Table 2. Ground truth (GT) heart rate (in beats/min) and difference (GT-estimation) for estimation methods using (A1) autocorrelation or (A2) image similarities.
Table 3. (top-left) Table with mean absolute errors (in mm) for simulation Sim3. The lowest errors are marked in bold. (top-right) Visualization of table results. (bottom) Visualization of results for all simulations and their mean (Sim123).

Table 3 lists the mean absolute error for the most complex simulation (Sim3) when applying methods M0–M6 using one of 3 image dissimilarity measures D, and including outlier removal (OR\(\checkmark \)) or not (OR\(\times \)). Highest accuracy was achieved by M2 based on CD2 with or without OR (M2-CD2) and by M6-CD2-OR\(\checkmark \). The result overview shows that without motion (Sim1), the errors were low and OR had no impact. For simulations with motion, additional optimization of the heart rate (M5) was counter-productive, while OR generally helped. For the motion scenario with regular heart rate, lowest errors were achieved with M6-CD2 (\(\times \): 0.12, \(\checkmark \): 0.11 mm) followed by M2-CD2 (0.29 mm). When considering the 3 simulations, M2-CD2 (0.31 mm) and M6-CD2 (\(\times \): 0.26, \(\checkmark \): 0.23 mm) still provided the lowest errors. The mean runtime of M0, M2, or M6 with OR was 12 s, 191 s, or 285 s, respectively, when reconstructing Sim3 on a single CPU using non-optimized Matlab\(^{\circledR }\) code. Prior OR reduced the image data by 31 % and the runtime of M2 (M6) by 58 (59)%. Figure 4 shows example reconstructions for Sim3. Artifacts can be observed for M0 across the combined frames. Reconstructions by the best OR\(\checkmark \) methods are both very similar to the ground truth. Due to its lower runtime, we selected M2-CD2-OR\(\checkmark \) for the in-vivo evaluation.

Fig. 4.
figure 4

Orthogonal example slices from reconstruction of simulation Sim3 for (a) ground truth and methods (b) M0, (c) M2-CD2-OR\(\checkmark \) and (d) M6-CD2-OR\(\checkmark \).

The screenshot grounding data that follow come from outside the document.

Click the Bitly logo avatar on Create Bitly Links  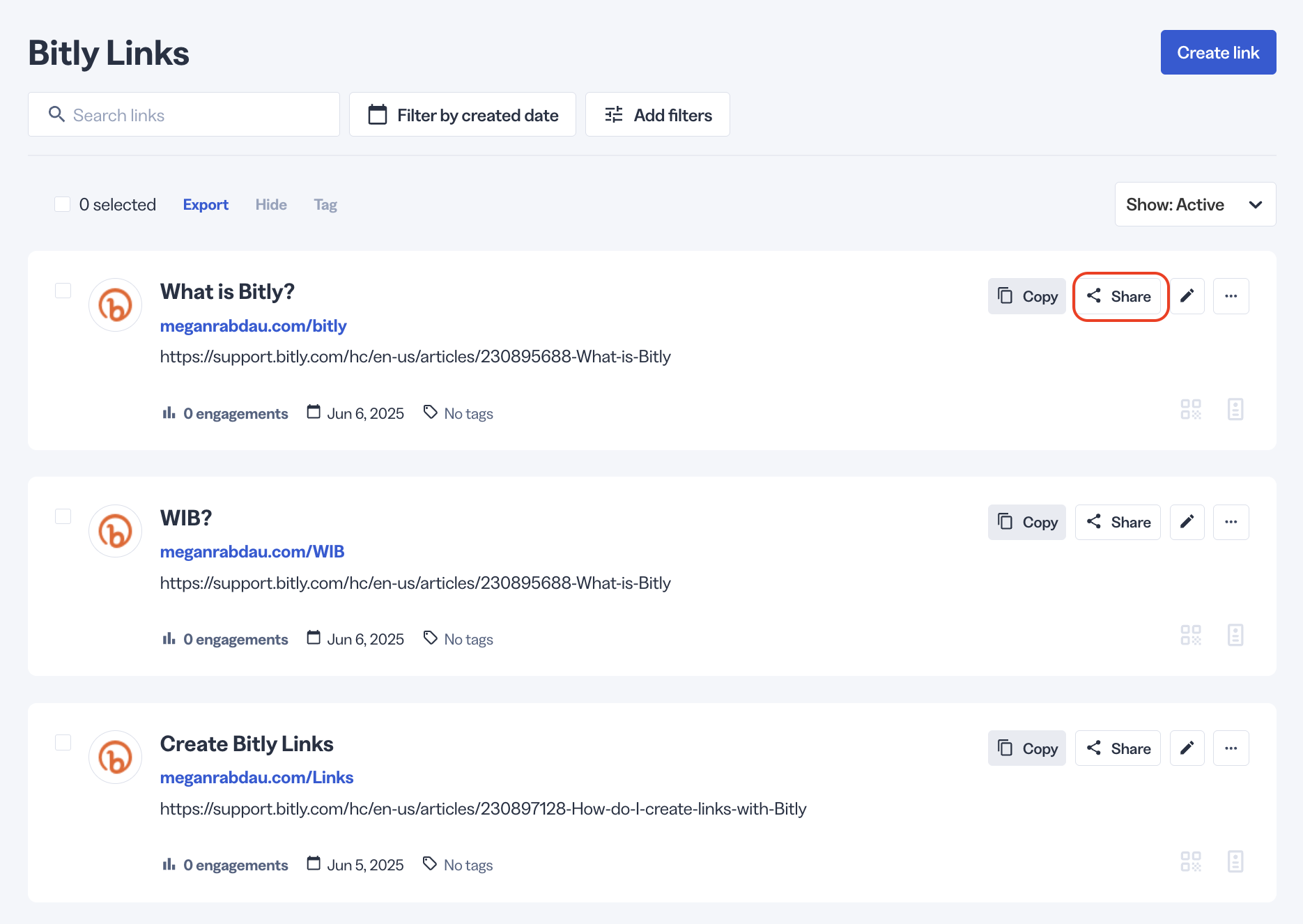tap(115, 757)
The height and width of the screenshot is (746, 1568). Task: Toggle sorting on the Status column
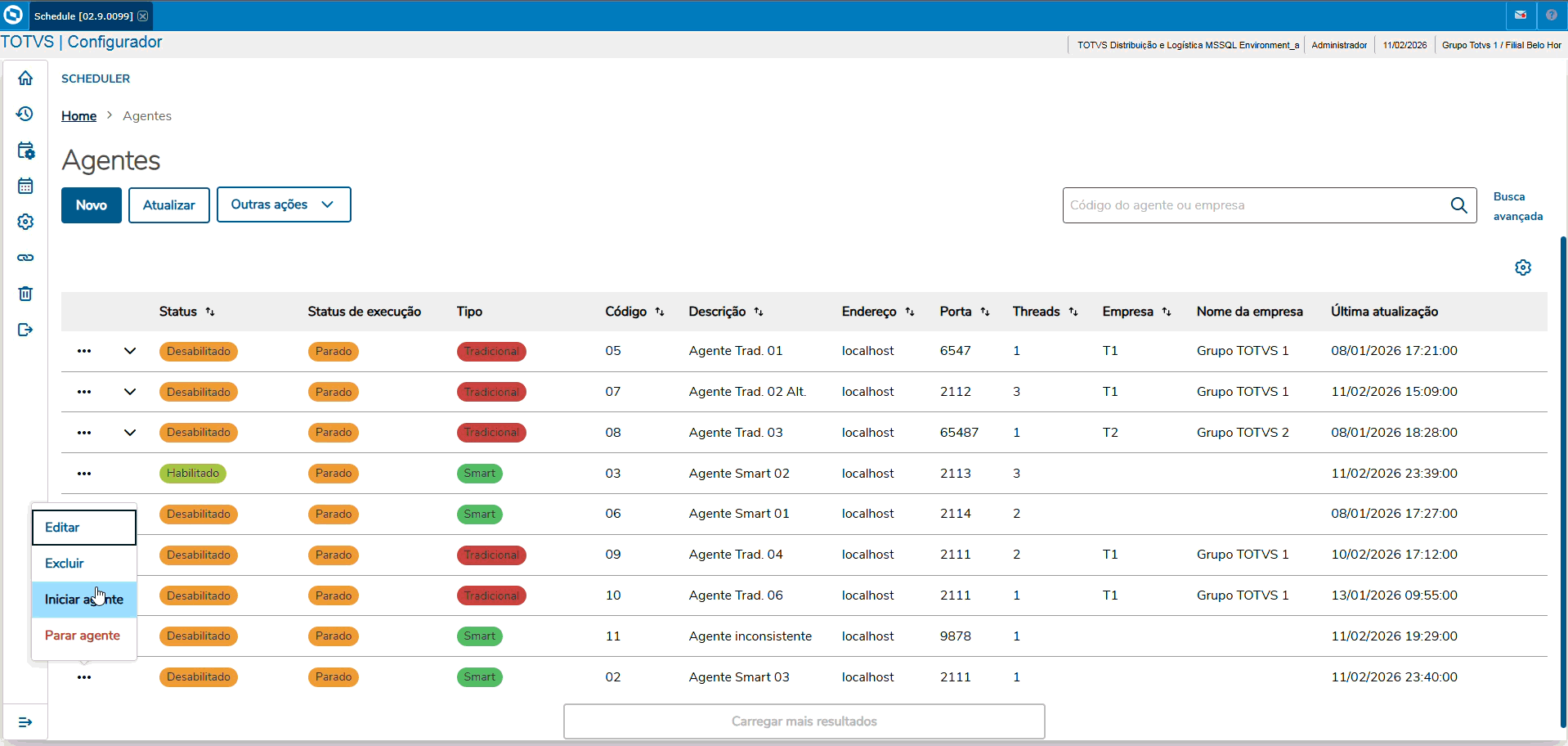point(211,312)

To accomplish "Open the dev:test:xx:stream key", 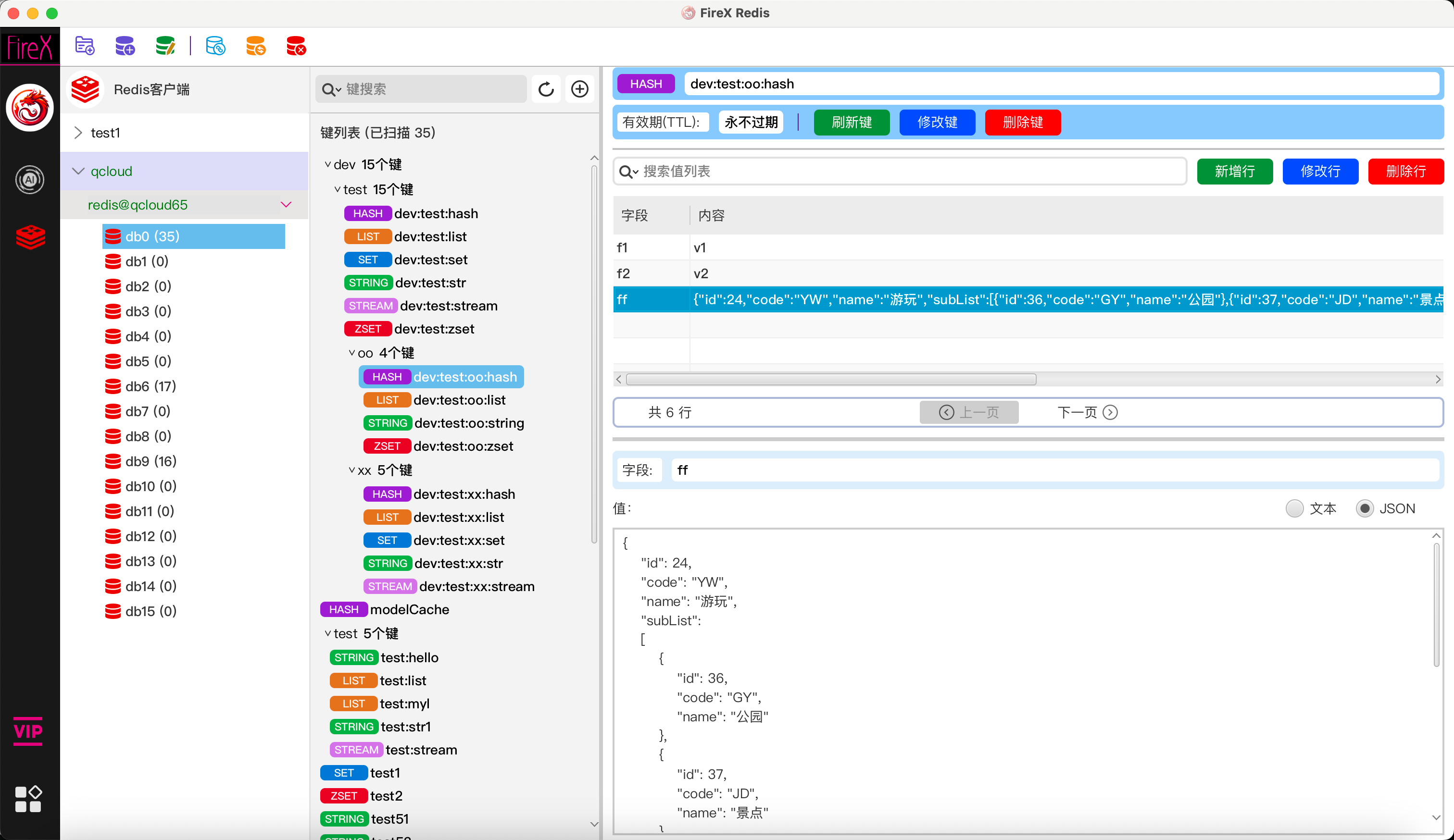I will [476, 586].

4.3 4D Reconstruction of In-Vivo Data

The reconstructed 4D US images were visually inspected using the vv image viewer [13]. Four raters were asked to compare the image quality provided by 2 methods for 10 cases and to rate them in a Likert scale as A either (score 1: ‘much better’, 2: ‘better’, 3: ‘equal’, 4: ‘worse’, or 5: ‘much worse’) than B. The mean score when comparing M2-CD2-OR\(\checkmark \) against M0 was 2.1 (close to ‘better’). The distribution of the 5 categories was 1: 20.0 %, 2: 57.5 %, 3: 15.0 %, 4: 7.5 % and 5: 0 %. The mean score of the 4 raters ranged from 1.8 to 2.4, with the clinician’s result being closest to the mean (2.2). The median score (2: ‘better’) was statistically significantly different from score 3 (‘equal’) at the <0.0001 level using the Wilcoxon signed rank test. Raters observed reduced artifacts across frames and fewer motion artifacts. Figure 5 shows sample reconstructions. Misalignment artifacts are clearly reduced by M2-CD2-OR\(\checkmark \).

Fig. 5.
figure 5

Example of a representative in-vivo reconstruction (mean score 1.75) for (a,b) M0 and (c,d) M2-CD2-OR\(\checkmark \) for (a,c) phase 2 and (b,d) difference phase 3 - phase 2.

5 Discussion and Conclusion

We developed a fast reconstruction method, which improved reconstructions of 4D fetal heart US images noticeable in comparison to neglecting the presence of fetal motion. Based on evaluations on simulated data, the proposed outlier removal was found beneficial. The most successful methods were M6 by optimizing phase, spatial and temporal consistency, and M2 by using the first midframe within a phase and iteratively selecting the most similar neighbouring slice.

The developed framework is suitable for continuous, long acquisitions. Dissimilarity calculation of neighbouring slices (97 % of M3 runtime) is easily parallelizable. A real-time implementation can also use the outlier removal criterion to process midframes immediately for providing real-time feedback on acquisition quality. The out-of-plane image resolution can be improved by denser sampling (slower speed) of the sweep. Given the relatively low number of rejected outliers in this study, reconstruction of more phases should also be possible, if needed.